Friday, November 03, 2000

Transit systems join forces


Agreement aims to expand services in Hamilton, Butler counties

By James Pilcher
The Cincinnati Enquirer

        FAIRFIELD — The transit systems of Hamilton and Butler counties Thursday signed an agreement that in the short run could mean more “park-and-rides” for commuters and the development of light rail in the long run.

        The agreement between the Southwest Ohio Regional Transit Authority, which operates Metro, and the Butler County Regional Transit Authority enables the two systems to develop joint transit services.

        “This is a recognition that southern Butler County is increasingly interconnected with Hamilton County, both economically and socially,” said Fairfield City Manager Art Pizzano. “This is symbolic as well as functional.”

        Officials also said the agreement shows increased regionalism throughout Greater Cincinnati — key if the proposed light rail system is to receive federal funds.
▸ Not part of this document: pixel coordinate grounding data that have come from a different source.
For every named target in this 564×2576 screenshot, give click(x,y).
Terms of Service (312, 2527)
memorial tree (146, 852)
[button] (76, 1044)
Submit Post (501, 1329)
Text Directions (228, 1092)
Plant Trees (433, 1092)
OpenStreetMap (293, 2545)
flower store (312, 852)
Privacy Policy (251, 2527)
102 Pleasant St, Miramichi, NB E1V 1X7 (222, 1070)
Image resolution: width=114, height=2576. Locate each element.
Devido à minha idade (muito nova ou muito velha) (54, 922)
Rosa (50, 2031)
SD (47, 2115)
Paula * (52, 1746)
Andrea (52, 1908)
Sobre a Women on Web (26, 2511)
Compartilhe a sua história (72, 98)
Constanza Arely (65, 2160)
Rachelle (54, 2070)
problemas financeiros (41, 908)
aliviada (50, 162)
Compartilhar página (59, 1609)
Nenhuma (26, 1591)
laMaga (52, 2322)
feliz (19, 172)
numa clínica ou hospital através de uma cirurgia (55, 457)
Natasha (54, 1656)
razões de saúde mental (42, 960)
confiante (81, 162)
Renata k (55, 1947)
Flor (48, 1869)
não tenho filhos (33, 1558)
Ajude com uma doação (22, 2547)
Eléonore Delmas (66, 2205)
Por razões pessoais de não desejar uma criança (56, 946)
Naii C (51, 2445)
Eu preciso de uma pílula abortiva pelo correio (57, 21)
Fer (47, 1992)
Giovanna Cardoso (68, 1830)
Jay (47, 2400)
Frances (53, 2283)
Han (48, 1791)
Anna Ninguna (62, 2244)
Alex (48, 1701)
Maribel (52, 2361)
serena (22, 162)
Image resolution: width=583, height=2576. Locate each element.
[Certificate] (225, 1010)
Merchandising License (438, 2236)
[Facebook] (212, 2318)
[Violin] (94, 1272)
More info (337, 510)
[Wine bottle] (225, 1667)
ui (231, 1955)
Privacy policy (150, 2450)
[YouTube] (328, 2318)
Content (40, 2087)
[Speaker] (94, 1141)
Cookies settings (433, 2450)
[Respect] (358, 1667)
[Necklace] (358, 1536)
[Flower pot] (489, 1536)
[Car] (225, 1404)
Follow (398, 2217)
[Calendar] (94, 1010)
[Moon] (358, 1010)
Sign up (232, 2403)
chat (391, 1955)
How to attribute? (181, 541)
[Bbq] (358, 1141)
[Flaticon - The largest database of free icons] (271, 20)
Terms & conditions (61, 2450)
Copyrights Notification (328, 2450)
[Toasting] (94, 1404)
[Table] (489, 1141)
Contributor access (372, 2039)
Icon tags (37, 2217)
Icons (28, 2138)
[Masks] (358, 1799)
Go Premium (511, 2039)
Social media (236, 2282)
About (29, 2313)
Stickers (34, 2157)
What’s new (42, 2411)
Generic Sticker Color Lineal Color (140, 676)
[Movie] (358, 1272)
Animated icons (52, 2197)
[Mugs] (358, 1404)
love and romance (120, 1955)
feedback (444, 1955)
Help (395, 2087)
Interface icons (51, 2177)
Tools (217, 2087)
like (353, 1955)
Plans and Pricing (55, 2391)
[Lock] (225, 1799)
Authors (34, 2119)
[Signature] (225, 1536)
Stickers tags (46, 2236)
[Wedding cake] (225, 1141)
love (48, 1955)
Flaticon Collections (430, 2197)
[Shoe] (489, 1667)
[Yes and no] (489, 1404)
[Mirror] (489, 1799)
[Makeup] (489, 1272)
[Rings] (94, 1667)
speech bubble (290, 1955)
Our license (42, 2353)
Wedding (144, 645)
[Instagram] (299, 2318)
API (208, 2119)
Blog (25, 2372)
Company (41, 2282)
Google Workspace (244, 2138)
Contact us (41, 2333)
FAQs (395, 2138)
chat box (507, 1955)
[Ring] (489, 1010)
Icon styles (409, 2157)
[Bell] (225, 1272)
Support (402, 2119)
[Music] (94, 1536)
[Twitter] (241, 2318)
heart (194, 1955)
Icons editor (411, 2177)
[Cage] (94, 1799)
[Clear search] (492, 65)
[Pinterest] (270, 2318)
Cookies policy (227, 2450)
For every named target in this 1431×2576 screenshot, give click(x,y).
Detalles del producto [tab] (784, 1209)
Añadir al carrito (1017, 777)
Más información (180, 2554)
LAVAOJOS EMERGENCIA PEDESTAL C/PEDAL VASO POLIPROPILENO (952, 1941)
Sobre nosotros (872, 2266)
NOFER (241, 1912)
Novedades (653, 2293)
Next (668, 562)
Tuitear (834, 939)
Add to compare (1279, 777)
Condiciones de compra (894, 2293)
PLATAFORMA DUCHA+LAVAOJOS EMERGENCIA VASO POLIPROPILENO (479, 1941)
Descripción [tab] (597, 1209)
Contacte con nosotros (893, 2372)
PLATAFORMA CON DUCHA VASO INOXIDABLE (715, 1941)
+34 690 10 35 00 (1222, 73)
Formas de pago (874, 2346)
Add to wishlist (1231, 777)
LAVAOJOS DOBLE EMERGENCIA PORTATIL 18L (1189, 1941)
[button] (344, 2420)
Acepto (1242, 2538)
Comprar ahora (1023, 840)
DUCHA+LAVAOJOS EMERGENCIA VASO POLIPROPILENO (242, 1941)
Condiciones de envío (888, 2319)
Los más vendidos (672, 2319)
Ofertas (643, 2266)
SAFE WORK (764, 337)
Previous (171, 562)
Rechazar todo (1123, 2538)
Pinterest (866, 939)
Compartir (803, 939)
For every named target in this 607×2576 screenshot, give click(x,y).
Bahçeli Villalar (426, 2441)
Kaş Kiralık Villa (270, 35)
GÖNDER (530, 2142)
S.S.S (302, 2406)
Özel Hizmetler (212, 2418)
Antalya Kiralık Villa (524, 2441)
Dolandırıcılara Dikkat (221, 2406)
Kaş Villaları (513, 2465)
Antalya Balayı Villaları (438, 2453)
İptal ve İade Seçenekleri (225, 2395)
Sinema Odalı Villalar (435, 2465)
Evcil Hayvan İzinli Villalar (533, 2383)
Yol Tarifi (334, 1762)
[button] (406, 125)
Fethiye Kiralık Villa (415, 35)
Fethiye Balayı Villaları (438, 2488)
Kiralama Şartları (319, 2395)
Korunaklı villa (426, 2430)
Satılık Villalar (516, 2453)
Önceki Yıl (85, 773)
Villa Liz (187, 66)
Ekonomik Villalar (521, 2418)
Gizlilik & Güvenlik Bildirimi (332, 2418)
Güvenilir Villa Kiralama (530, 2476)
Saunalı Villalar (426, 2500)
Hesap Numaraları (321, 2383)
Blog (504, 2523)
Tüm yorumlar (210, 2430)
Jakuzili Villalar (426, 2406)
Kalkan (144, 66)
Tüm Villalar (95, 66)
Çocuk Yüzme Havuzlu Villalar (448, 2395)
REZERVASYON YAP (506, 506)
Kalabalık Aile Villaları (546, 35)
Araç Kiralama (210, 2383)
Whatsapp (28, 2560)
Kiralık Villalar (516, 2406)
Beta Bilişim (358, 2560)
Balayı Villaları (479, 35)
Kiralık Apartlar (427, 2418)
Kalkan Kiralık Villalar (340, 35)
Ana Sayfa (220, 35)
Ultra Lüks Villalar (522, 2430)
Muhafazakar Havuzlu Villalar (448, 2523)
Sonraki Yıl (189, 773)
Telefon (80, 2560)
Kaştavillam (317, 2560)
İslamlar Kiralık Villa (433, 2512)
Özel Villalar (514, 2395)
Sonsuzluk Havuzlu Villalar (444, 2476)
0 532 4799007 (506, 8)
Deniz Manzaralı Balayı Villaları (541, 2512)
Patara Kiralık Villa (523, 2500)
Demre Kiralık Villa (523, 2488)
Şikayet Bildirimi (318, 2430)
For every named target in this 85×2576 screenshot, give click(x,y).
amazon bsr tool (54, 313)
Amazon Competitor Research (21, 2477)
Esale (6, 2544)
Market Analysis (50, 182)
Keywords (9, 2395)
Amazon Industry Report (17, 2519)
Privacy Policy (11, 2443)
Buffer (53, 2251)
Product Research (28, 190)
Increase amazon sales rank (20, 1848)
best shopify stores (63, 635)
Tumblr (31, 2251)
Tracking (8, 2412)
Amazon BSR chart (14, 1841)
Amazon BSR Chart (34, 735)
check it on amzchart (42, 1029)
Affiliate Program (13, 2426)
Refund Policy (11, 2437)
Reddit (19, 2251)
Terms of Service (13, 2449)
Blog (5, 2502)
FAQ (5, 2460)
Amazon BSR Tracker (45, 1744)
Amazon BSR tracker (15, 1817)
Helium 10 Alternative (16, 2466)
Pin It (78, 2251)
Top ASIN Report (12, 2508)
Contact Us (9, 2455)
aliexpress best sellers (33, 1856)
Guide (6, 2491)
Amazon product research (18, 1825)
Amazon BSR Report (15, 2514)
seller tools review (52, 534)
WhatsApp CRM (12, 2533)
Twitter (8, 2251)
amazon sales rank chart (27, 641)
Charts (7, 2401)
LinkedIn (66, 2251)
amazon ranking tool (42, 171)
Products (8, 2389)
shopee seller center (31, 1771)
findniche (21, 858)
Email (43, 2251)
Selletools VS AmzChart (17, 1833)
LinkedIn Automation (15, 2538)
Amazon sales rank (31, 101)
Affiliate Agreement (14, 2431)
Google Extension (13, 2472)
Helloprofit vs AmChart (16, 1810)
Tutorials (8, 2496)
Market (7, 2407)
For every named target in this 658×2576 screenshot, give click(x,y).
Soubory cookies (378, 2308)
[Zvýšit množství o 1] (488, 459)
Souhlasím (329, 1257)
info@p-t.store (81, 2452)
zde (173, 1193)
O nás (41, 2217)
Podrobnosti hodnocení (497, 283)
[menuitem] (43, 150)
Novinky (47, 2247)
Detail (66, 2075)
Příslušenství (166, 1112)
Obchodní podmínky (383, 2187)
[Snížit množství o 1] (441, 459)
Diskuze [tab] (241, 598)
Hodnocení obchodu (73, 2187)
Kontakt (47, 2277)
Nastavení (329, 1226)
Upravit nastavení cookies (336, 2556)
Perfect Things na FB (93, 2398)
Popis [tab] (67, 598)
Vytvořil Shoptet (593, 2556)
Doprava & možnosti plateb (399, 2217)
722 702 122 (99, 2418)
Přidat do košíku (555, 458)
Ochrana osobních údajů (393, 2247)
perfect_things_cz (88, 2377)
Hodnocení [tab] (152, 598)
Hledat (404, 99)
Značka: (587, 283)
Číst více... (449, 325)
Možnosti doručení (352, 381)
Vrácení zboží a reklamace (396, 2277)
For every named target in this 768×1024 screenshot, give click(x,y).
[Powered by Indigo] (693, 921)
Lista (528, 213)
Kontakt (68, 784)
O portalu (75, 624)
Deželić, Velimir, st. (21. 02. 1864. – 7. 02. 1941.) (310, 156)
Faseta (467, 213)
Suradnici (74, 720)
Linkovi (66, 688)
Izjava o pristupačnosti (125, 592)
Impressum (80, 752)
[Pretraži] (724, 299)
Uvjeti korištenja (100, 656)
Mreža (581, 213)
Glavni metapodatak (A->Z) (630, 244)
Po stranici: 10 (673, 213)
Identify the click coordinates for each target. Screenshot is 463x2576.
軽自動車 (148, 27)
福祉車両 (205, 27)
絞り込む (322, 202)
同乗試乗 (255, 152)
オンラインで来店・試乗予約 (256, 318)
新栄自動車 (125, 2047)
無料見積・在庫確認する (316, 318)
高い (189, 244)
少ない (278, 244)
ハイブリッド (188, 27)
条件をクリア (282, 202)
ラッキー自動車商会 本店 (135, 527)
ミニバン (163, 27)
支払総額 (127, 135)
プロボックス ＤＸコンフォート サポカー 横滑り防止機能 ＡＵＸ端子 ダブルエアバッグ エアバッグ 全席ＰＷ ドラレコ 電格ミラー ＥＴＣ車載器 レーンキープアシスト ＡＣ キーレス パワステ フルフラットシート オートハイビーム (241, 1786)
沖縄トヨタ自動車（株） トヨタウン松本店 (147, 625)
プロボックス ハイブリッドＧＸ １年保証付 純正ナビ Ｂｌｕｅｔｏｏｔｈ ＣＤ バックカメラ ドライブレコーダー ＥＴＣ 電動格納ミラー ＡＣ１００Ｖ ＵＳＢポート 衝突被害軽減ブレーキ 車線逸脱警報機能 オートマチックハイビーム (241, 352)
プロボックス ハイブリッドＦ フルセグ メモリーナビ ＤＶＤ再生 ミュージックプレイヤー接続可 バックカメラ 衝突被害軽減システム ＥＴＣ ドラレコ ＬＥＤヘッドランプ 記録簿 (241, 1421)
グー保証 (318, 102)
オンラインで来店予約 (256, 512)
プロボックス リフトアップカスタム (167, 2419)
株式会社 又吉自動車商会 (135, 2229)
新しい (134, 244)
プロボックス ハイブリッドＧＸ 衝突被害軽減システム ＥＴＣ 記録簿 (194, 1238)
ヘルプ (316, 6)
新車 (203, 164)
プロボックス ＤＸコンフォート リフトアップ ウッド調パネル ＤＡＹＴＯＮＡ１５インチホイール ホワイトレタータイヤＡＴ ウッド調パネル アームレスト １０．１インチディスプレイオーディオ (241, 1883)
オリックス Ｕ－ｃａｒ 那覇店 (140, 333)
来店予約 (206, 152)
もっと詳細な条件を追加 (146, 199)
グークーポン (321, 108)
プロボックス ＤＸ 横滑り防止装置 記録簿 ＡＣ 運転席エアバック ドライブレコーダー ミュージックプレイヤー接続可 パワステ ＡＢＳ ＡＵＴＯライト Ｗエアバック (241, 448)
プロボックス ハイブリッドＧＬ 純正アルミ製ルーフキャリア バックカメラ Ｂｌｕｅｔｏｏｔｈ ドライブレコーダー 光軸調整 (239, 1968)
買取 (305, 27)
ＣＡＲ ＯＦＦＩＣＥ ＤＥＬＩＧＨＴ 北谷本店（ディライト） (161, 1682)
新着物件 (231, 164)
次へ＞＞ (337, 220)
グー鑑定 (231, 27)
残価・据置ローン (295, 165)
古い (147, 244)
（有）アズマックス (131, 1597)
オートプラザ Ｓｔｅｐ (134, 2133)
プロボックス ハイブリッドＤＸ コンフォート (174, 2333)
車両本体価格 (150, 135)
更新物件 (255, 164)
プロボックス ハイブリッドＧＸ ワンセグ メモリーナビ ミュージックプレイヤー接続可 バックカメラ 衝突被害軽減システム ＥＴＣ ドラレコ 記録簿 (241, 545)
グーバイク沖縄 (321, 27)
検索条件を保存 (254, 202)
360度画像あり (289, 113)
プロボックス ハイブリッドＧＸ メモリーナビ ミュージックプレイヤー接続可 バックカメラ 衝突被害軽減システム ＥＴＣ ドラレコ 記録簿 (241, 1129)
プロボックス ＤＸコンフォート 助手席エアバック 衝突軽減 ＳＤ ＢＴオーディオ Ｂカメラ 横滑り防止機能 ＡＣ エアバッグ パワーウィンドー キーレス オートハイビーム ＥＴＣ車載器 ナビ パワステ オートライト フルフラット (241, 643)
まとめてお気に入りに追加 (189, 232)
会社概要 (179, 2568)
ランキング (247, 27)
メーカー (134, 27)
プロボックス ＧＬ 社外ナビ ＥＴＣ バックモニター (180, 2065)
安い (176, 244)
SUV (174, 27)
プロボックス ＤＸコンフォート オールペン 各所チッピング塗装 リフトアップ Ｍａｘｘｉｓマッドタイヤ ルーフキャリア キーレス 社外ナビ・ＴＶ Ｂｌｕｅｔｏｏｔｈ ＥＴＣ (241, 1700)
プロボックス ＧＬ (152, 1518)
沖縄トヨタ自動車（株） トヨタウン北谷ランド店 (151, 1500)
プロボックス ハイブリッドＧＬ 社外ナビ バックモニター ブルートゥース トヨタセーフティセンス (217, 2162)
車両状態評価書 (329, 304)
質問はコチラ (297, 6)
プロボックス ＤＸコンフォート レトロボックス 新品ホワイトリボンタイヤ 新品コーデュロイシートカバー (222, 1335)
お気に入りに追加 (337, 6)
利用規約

        “This is the kind of agreement necessary if we are to see a truly regional system,” said Jim Duane, executive director of the Ohio-Kentucky-Indiana Regional Council of Governments, which is overseeing development of a proposed light rail system. “And it's another forward step in overcoming parochialism.”

        The first phase of the light rail would run up Interstate 71 from downtown Cincinnati to Blue Ash, with the second phase slated for Northern Kentucky. That was made possible after Metro and the Transit Authority of Northern Kentucky signed a similar cooperative agreement in June 1999. Long-range plans also include a branch from downtown into Butler County.

        Estimates for the first phase run as high as $800 million, and voter approval for local tax dollars would be needed.

        “We're hoping this will serve as an example for Warren and Clermont counties for the future,” OKI light rail project manager Judi Craig said.

        The agreement between BCRTA and Metro keeps the financial independence of both systems, and keeps labor issues separate.

        But Metro and BCRTA, which began service in May 1999 and now carries 2,000 riders daily, will work together on sharing routes and services, such as the recently expanded Job Bus and future park-and-rides.